Monday, July 30, 2012


CASTLE was founded in 2008 by Rachel Castle with a small range of bedlinen made for friends and family. Considerable interest ensured CASTLE quickly became a commercial venture. The brand represents a love of beautiful, often handcrafted or handprinted, pieces for the home.

Rachel Castle has spent the past 20 years working in the homewear industry both in Australia and abroad. Prior to CASTLE, Rachel was joint founder of London-based branding and design agency, The Nest, and before that, worked for The Conran Shop in the UK. She regularly styles and writes for Australian lifestyle magazines, and currently lives in Sydney.All handmade artworks are sewn by Rachel Castle and her very patient and loving mother.

Question & Answer

Tell us a little about your background – what path has led you to what you’re doing now?
 I originally studied Communications at RMIT and moved straight into the PR department at Country Road doing all the marketing for the Homewear brand. From there I moved to London to work with Alex Willcock at The Conran Shop in the buying department, and ended up heading the branding division responsible for all the printed material for the shops and restaurants worldwide. From there Alex Willcock, myself and Russell Pinch set up our own branding agency called The Nest which we sold 7 years later to St Lukes in the UK. From there I started having babies and re-engaging with my love of hand-making anything I possibly could.

You have spent the past 20 years working in the homewares industry both in Australia and abroad…. What prompted your move into interiors styling and writing for magazines?
I guess the freelance nature of styling and writing is perfect for stay at home mothers. We need to work in little snippets of time and so a day on a shoot and then writing 2000 words at your own pace is a real luxury.

How do you find a balance your freelance editorial work with designing your gorgeous line of homewares and artworks for CASTLE? How do these two roles complement each other?
With difficulty at the moment. CASTLE is taking up more and more time, both the bedlinen and the artworks, and so I’m finding I do the odd house here and there at the moment, rather than a consistent amount of work.
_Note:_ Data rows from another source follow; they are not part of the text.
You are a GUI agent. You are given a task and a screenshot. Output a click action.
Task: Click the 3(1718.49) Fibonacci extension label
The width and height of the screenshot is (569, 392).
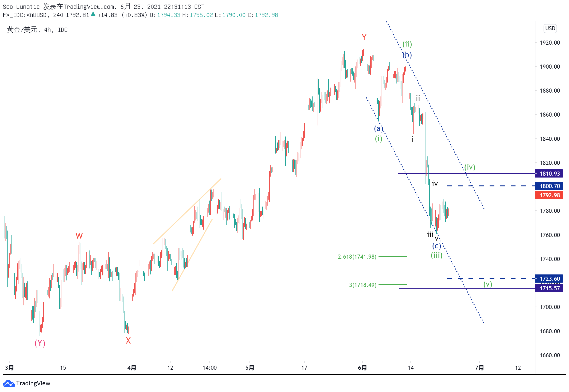click(x=363, y=285)
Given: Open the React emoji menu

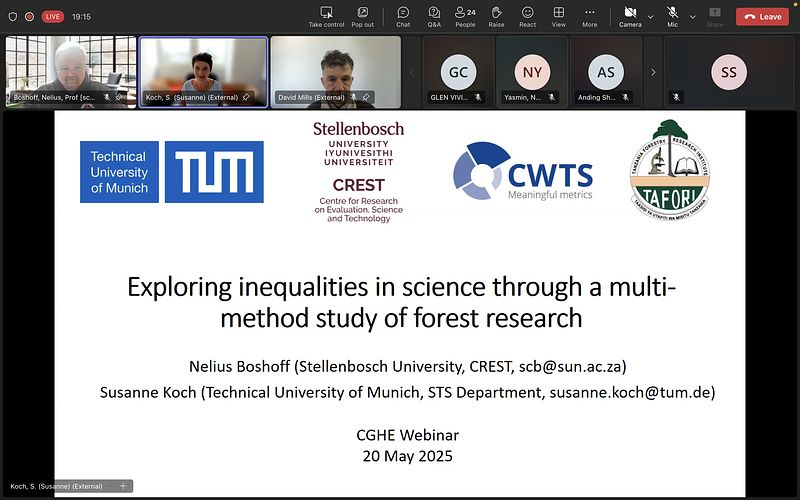Looking at the screenshot, I should click(527, 16).
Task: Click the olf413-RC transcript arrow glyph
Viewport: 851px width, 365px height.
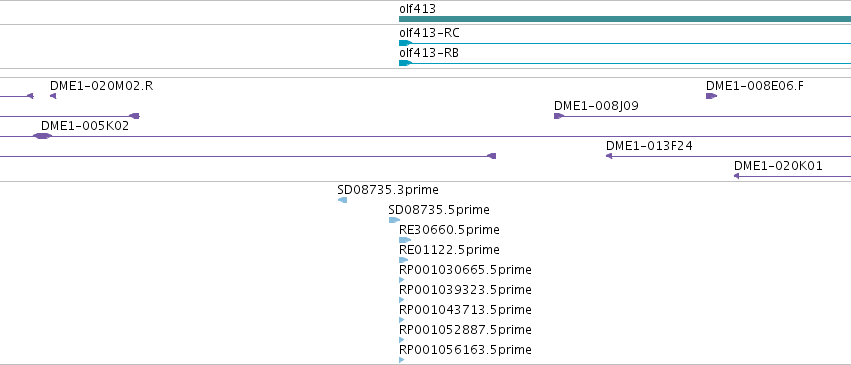Action: [405, 43]
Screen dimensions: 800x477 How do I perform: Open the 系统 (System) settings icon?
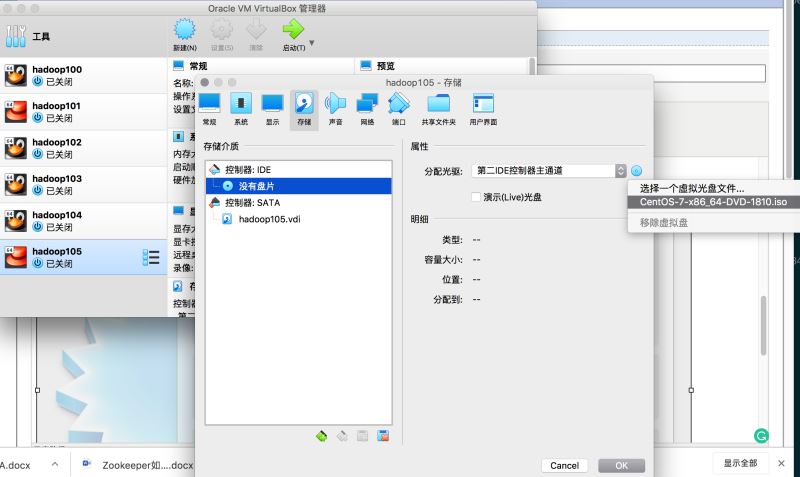pyautogui.click(x=241, y=105)
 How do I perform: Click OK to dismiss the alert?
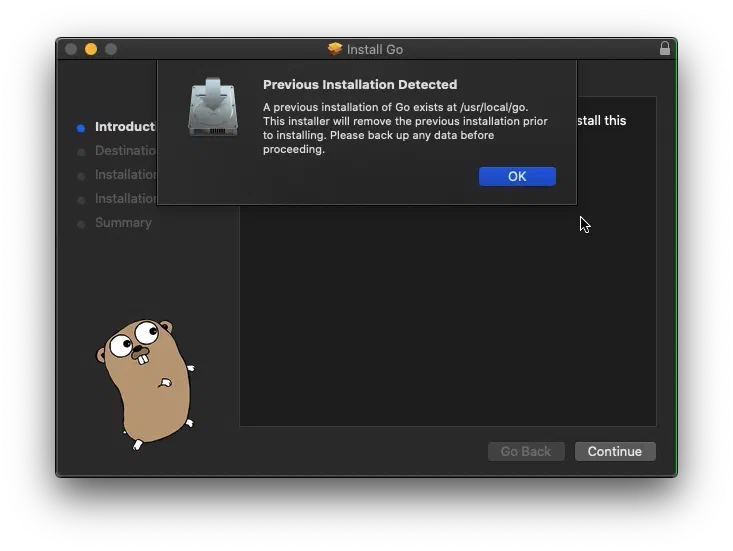pyautogui.click(x=517, y=176)
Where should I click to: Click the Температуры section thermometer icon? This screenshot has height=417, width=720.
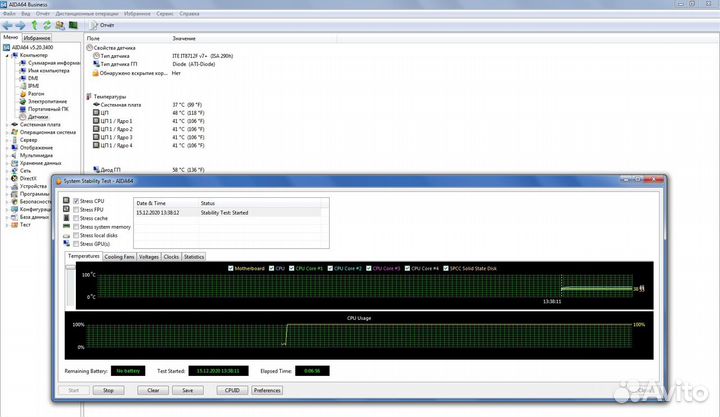[x=90, y=96]
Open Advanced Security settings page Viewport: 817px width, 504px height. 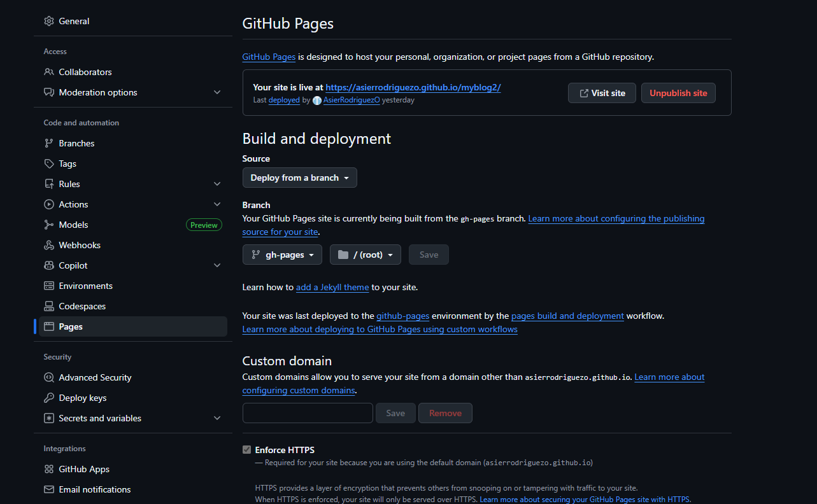(95, 377)
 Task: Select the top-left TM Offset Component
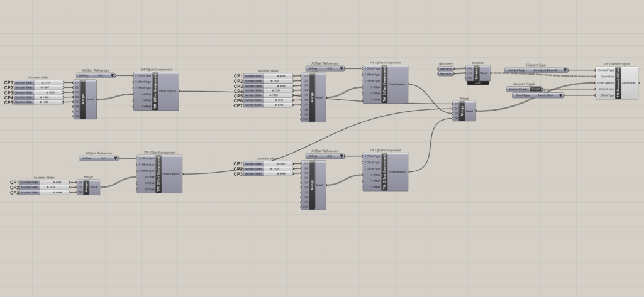click(x=156, y=92)
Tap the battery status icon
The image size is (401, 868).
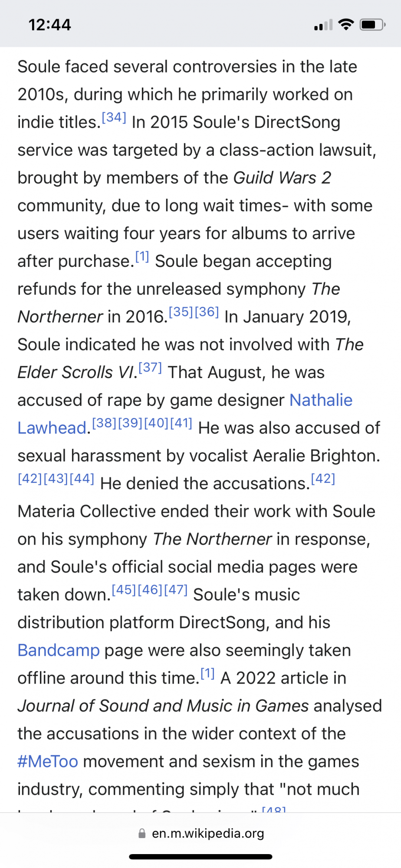pos(372,25)
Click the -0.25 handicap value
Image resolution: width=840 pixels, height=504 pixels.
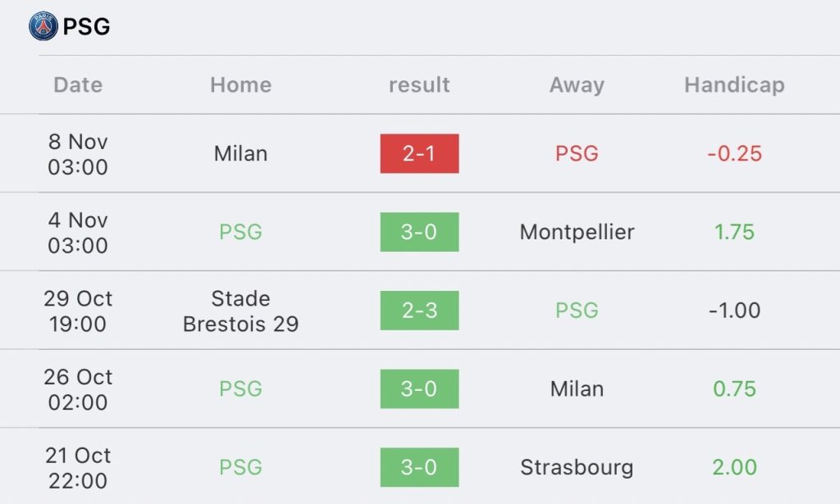pos(734,153)
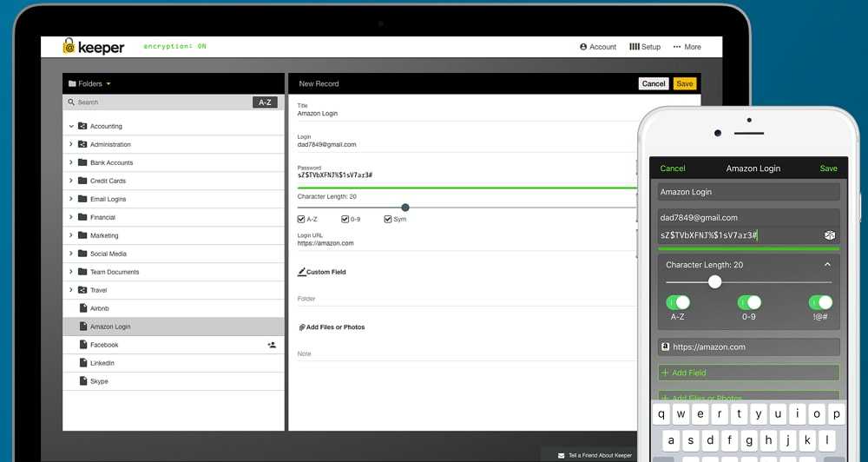Open the Folders dropdown
The image size is (868, 462).
pos(89,84)
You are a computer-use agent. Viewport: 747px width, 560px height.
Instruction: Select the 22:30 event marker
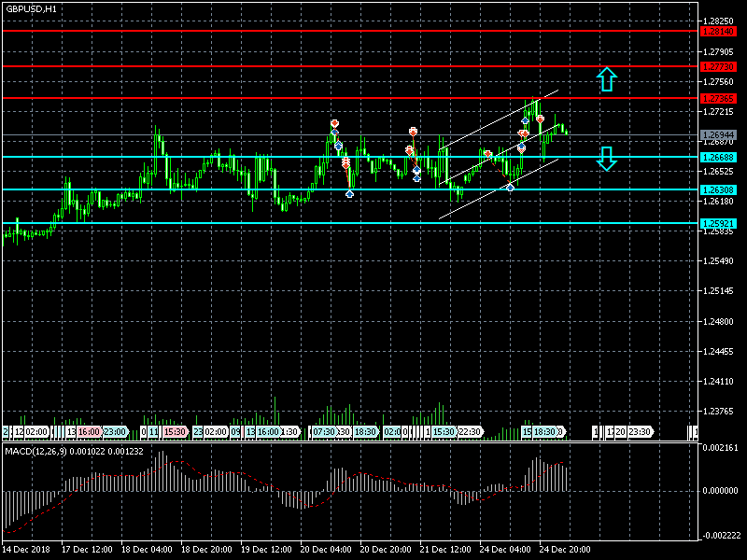click(x=469, y=432)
How would you describe your interior decorating/styling aesthetic in your own home? How does this compare with the aesthetic you bring to your commercial styling work?
My style at home is very ‘abundant’ or as my fussy architect friend calls it ‘chaotic’. It’s a lot of stuff everywhere in a big white backdrop. I love clutter I must say, it makes me feel at home. I do however, like to have a specific spot for everything. This is where the jugs go, this is where all the chopping boards belong, this is where the cookbooks stand, this is where the sugar bowl sits. I tidy the house to within an inch of its life every Friday afternoon and Monday morning, without fail.With the clutter comes a need to make everything else as neat and tidy as possible. On a shoot I will ALWAYS make the bed, set furniture at right angles, be careful to put everything in its place. 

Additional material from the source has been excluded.